» Objective: Copy the Ultimate Fighter 9 episode seven recap below in full, word for word.

The Ultimate Fighter (TUF) 9: Episode 7 recap and discussion

Episode seven of The Ultimate Fighter (TUF) 9 gets underway with a Team UK training session and Dave Faulkner is doing the worm. Somewhere in Westbrook, Maine, Scott Garland is suing for royalties. The cameras poll some of the Brits and they all concur that Dave can win it all because he excels in every area.
Even wrestling!
At the TUF house, Richie Whitson introduces the gang to impetigo, which is basically scabs gone wild. Jason Pierce takes a can of Lysol and douses the quarters with a spray-on defense.
Team USA hits the gym and Jason Pierce -- who is slated to meet Dave Faulkner later in the show -- starts complaining about broken blood vessels in his foot. He trains bouncing around on one leg like Zach Gowan until Hendo tells him to hit the bench. The seeds of withdrawal are already being planted.
Bisping thinks it would be a swell idea to have the guys bash tractor tires with giant sledgehammers. What he fails to realize is that unless you've logged some serious hours under the sledge, it can be a tricky piece of equipment to negotiate.
When all is said and done, Andre takes a piece out of the mats, Dean throws an airball and Faulkner smashes himself in the leg like he's trying to ring that little bell at the carnival.
Apparently "The Count" overestimated the dexterity of his team.
When the Yanks arrive there seems to be an equipment failure. Jason Pierce doesn't have his cup -- or the will to succeed -- since every task he's presented with draws a scowl and a complaint.
Coach Cyrille calls him a pain in the neck. Hendo responds with three complete sentences -- a personal best for this season.
Pierce hits the showers without finishing his training and the rest of the team thinks he's afraid of Faulkner and starting to unravel.
The downstairs room at TUF manor has been labeled the "bash room" because it's where the haters congregate to talk trash about whichever fighter happens to be absent from the group. Lester begins to confront the bashers but then quickly scurries off, presumably to get to second period French before the bell rings.

» Extracted data:

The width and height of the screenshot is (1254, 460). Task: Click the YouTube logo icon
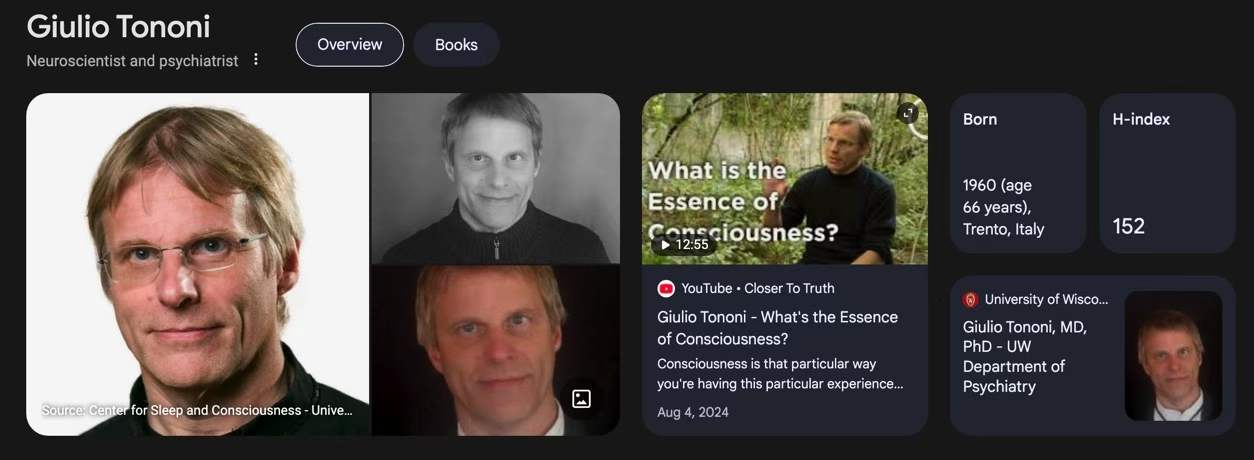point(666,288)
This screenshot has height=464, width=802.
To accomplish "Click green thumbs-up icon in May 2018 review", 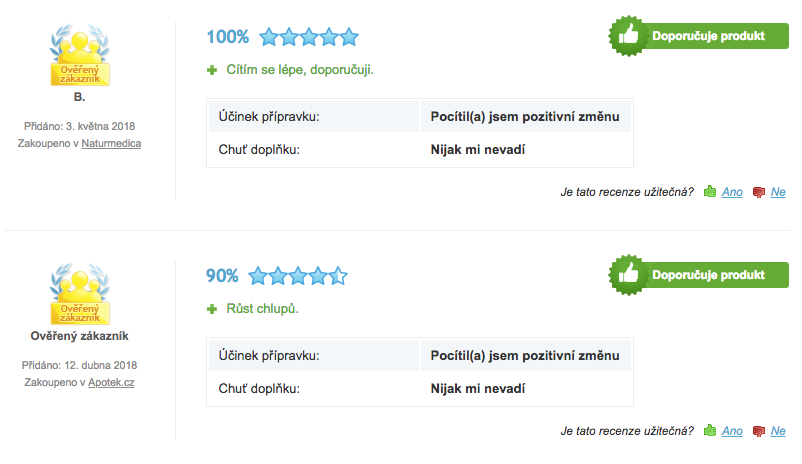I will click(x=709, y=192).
* * *
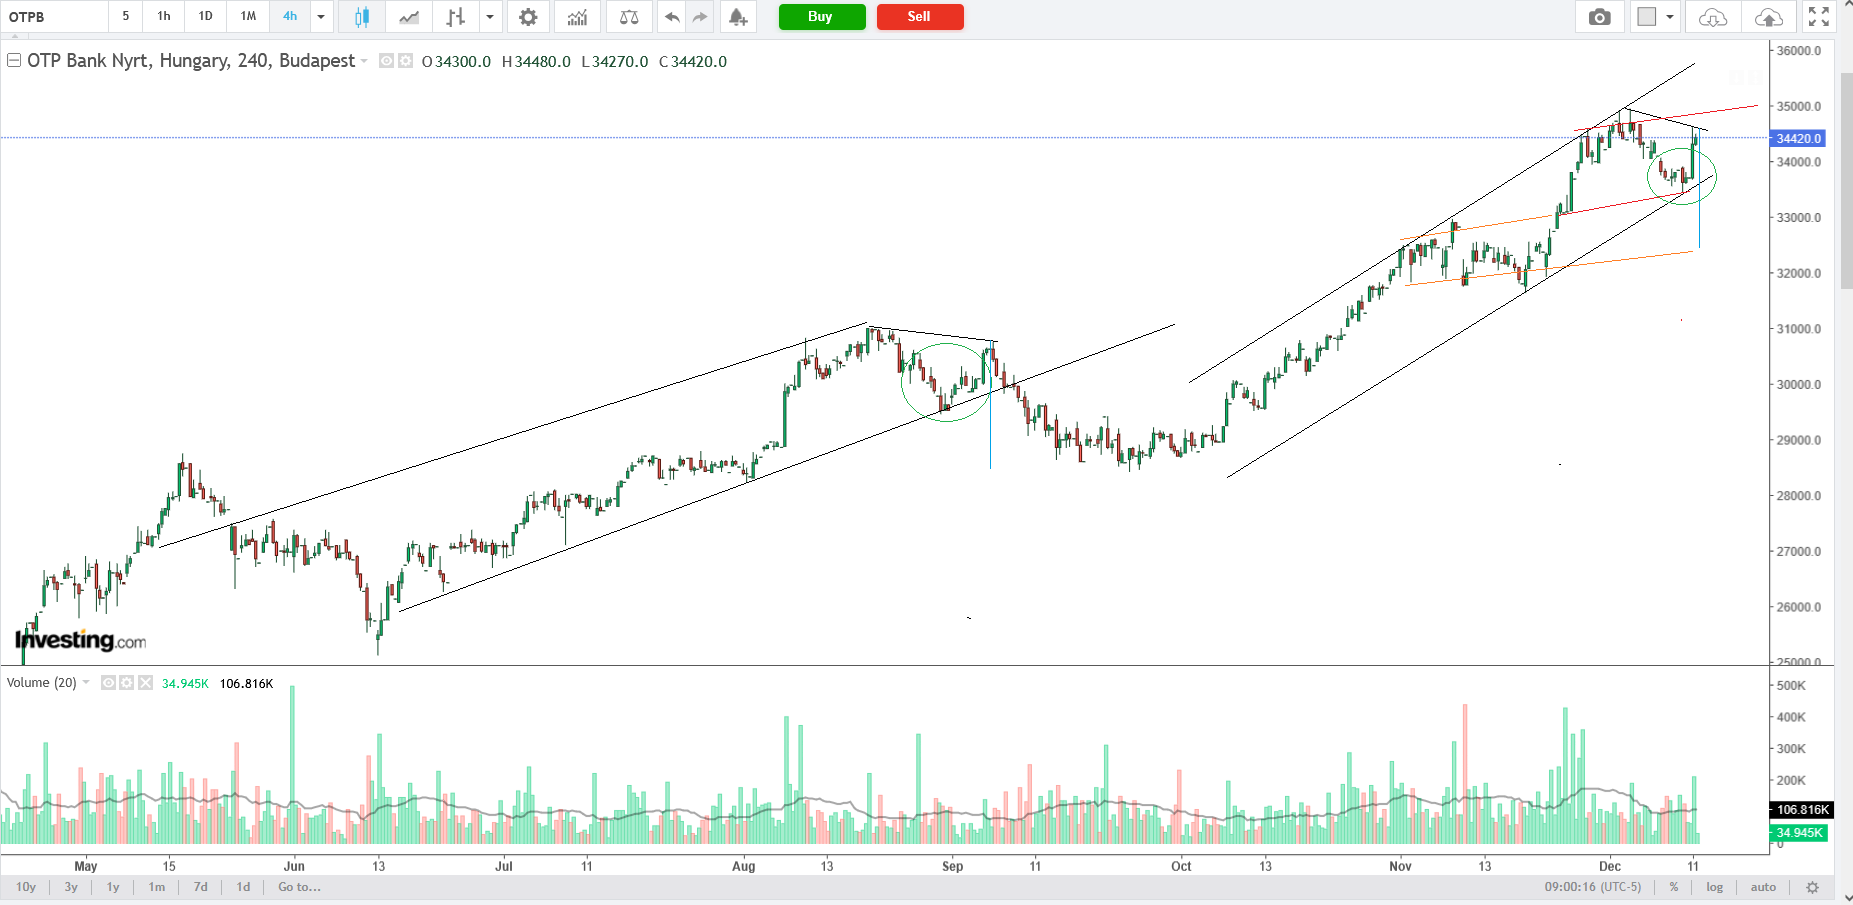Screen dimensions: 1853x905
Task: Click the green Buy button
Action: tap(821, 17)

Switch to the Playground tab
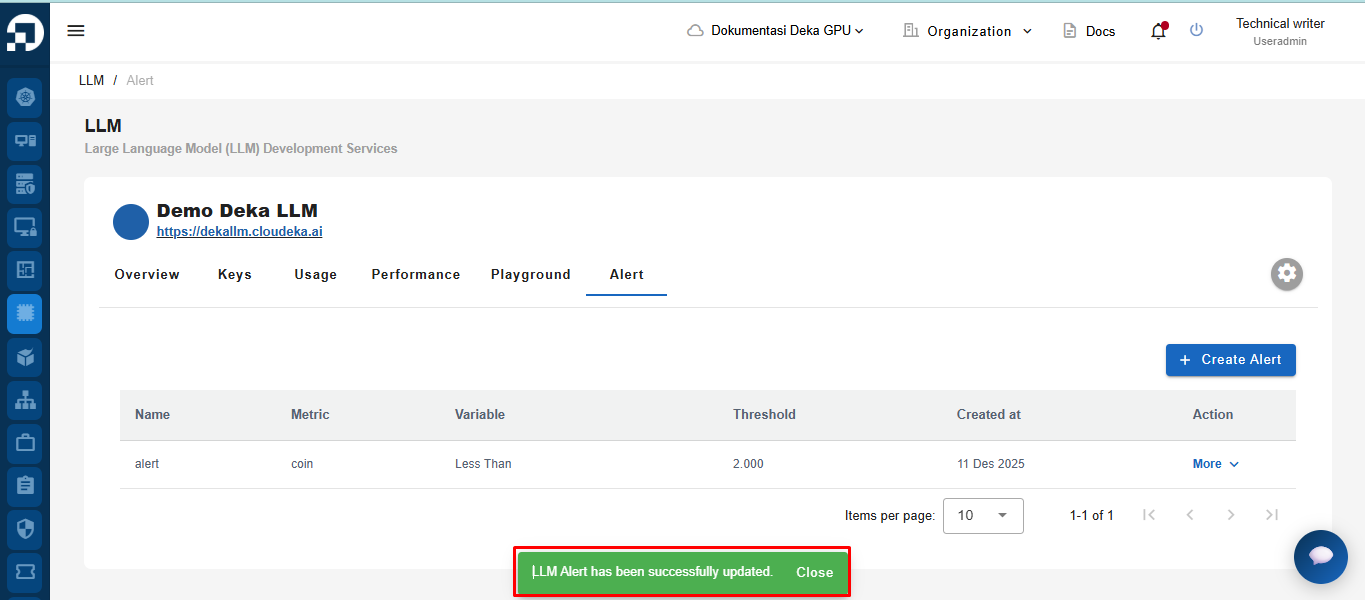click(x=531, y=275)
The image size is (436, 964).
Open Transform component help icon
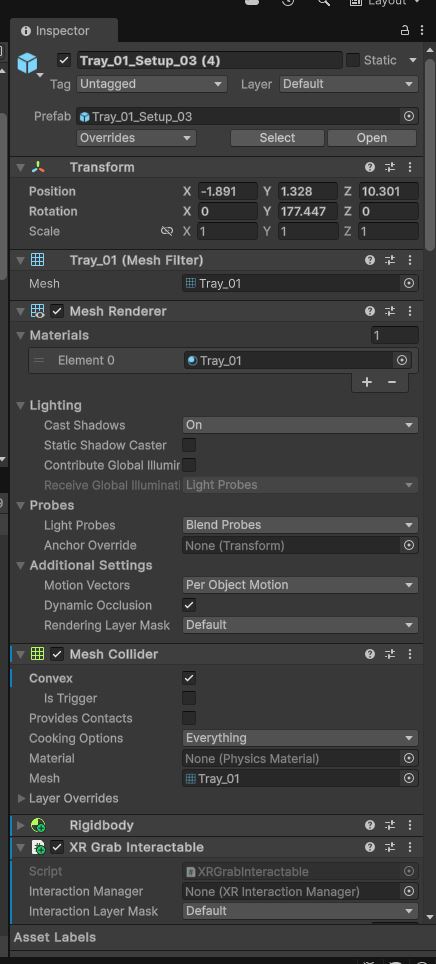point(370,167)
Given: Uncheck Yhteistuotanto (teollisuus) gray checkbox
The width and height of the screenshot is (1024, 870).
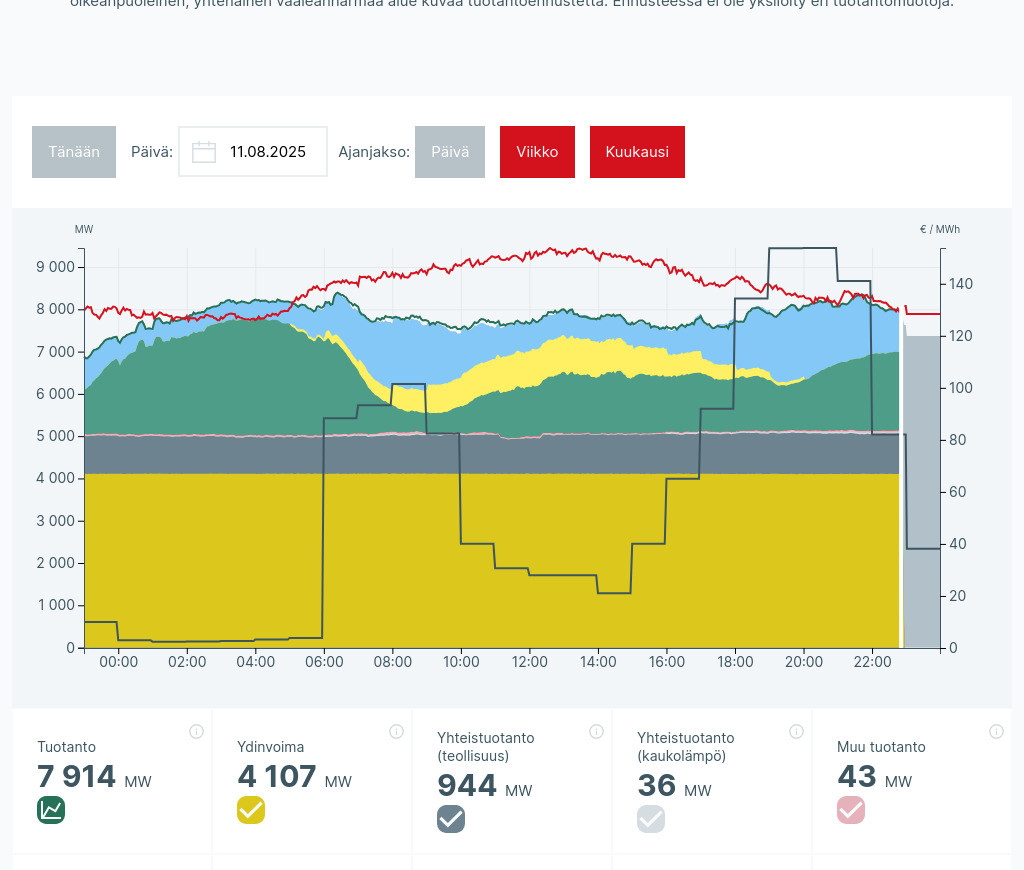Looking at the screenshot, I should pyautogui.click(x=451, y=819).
* * *
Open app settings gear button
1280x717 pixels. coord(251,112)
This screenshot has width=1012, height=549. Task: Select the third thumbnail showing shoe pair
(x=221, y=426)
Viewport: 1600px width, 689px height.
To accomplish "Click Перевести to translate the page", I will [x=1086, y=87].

» Task result:
The Ultimate Fighter (TUF) 9: Episode 7 recap and discussion

Episode seven of The Ultimate Fighter (TUF) 9 gets underway with a Team UK training session and Dave Faulkner is doing the worm. Somewhere in Westbrook, Maine, Scott Garland is suing for royalties. The cameras poll some of the Brits and they all concur that Dave can win it all because he excels in every area.
Even wrestling!
At the TUF house, Richie Whitson introduces the gang to impetigo, which is basically scabs gone wild. Jason Pierce takes a can of Lysol and douses the quarters with a spray-on defense.
Team USA hits the gym and Jason Pierce -- who is slated to meet Dave Faulkner later in the show -- starts complaining about broken blood vessels in his foot. He trains bouncing around on one leg like Zach Gowan until Hendo tells him to hit the bench. The seeds of withdrawal are already being planted.
Bisping thinks it would be a swell idea to have the guys bash tractor tires with giant sledgehammers. What he fails to realize is that unless you've logged some serious hours under the sledge, it can be a tricky piece of equipment to negotiate.
When all is said and done, Andre takes a piece out of the mats, Dean throws an airball and Faulkner smashes himself in the leg like he's trying to ring that little bell at the carnival.
Apparently "The Count" overestimated the dexterity of his team.
When the Yanks arrive there seems to be an equipment failure. Jason Pierce doesn't have his cup -- or the will to succeed -- since every task he's presented with draws a scowl and a complaint.
Coach Cyrille calls him a pain in the neck. Hendo responds with three complete sentences -- a personal best for this season.
Pierce hits the showers without finishing his training and the rest of the team thinks he's afraid of Faulkner and starting to unravel.
The downstairs room at TUF manor has been labeled the "bash room" because it's where the haters congregate to talk trash about whichever fighter happens to be absent from the group. Lester begins to confront the bashers but then quickly scurries off, presumably to get to second period French before the bell rings.